TRECHO FORNECIDO:
......

Além disso, seu Aristides não é homem de destruir aquilo que é o objeto do seu amor. Como um bom amante, não precisa sentir-se correspondido para poder amar. Doar-se lhe basta e sua entrega àquelas terras torna-se visível através de seu corpo ereto e orgulhoso a dizer: - vejam com que carinho cuido de tudo! Semeia, umedece, fertiliza, cuida, colhe e admira os frutos que por ventura vierem de sua dedicação Como um amante rendido no colo da amada, não esconde sua emoção ao dizer com muita espontaneidade: - sou apaixonado por isso aqui! Nesse exato momento sua fisionomia se destaca ressaltando seus olhinhos pequenos e brilhantes, que emprestaram veracidade e transparência a confissão.

Sim, seu Aristides ama essa terra. A Mãe–Terra, boa, farta, que muito lhe provem. Como uma mãe de verdade, ela lhe dá o alimento, referência no mundo, segurança e familiaridade. Precisava ver o tamanho dos frutos! Alguns já saboreados pelos passarinhos,deixavam pingar seu leite suculento. Dizem, que fruto que passarinho bica, essa sim é dos bons! Como uma mãe de leite, a terra alimenta a todos que dela precisam.

......

DADOS APRESENTADOS:
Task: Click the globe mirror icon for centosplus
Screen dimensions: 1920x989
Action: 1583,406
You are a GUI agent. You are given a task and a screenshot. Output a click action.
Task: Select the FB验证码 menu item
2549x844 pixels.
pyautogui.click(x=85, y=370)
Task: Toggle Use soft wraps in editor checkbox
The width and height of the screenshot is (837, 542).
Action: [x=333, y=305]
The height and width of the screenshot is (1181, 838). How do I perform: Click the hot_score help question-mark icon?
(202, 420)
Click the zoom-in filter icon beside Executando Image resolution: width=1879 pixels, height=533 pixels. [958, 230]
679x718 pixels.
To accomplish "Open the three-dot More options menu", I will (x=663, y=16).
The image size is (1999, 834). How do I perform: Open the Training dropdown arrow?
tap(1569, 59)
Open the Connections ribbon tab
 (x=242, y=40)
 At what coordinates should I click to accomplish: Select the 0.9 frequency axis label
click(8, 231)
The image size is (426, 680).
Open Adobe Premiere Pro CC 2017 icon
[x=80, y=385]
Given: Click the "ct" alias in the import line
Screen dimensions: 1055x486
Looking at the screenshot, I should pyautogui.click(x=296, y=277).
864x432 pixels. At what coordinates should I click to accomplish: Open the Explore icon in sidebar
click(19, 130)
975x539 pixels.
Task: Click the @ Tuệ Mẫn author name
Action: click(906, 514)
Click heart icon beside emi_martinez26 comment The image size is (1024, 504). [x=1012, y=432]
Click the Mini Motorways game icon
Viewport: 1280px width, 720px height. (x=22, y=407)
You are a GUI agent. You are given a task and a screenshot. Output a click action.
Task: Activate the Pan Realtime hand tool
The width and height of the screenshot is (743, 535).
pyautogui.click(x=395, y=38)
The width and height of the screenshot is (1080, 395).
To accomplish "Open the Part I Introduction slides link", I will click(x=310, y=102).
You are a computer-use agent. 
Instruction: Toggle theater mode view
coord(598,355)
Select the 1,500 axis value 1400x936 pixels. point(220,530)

......

DETALHES DO EXERCÍCIO: No trecho sobre seu Aristides, o que se diz do fruto bicado por passarinho?

RESPOSTA ESCRITA: Dizem que fruto que passarinho bica é dos bons.